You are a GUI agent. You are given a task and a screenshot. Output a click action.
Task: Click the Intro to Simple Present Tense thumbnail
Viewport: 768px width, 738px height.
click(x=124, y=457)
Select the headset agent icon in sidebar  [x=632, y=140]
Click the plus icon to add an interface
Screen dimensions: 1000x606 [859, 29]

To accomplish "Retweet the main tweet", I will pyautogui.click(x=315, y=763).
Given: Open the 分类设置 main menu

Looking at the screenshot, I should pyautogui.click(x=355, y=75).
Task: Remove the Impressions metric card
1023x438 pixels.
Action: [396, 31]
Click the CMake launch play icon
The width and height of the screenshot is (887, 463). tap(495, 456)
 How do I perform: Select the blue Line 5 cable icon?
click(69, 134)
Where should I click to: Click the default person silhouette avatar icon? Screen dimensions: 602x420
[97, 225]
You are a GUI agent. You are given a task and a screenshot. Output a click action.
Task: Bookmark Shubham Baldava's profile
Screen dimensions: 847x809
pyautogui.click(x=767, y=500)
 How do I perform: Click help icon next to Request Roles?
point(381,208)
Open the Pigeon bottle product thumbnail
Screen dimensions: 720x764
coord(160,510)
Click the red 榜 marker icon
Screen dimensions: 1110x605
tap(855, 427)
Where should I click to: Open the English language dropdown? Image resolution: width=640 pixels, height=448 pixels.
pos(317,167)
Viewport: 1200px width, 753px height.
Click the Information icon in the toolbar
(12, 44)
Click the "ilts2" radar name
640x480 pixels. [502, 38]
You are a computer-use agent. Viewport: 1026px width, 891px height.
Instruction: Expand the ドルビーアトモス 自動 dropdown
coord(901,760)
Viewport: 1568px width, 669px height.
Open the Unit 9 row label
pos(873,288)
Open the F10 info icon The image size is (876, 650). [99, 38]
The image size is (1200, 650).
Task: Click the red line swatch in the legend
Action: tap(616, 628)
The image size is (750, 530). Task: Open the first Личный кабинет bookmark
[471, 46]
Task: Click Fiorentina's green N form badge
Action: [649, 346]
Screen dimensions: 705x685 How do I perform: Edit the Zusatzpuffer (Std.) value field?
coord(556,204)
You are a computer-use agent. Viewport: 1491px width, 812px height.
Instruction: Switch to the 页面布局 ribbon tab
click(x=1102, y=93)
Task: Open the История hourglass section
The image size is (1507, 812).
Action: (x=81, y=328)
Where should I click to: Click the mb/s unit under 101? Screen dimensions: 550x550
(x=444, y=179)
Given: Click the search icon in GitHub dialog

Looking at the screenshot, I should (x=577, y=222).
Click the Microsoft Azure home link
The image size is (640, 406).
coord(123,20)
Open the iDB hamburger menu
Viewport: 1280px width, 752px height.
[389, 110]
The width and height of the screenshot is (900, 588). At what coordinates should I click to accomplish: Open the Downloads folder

- [PROBLEM REQUIREMENTS] How many lines of the listing above include the word "computer"? State the number and nothing else.

- [EXERCISE OUTPUT] 2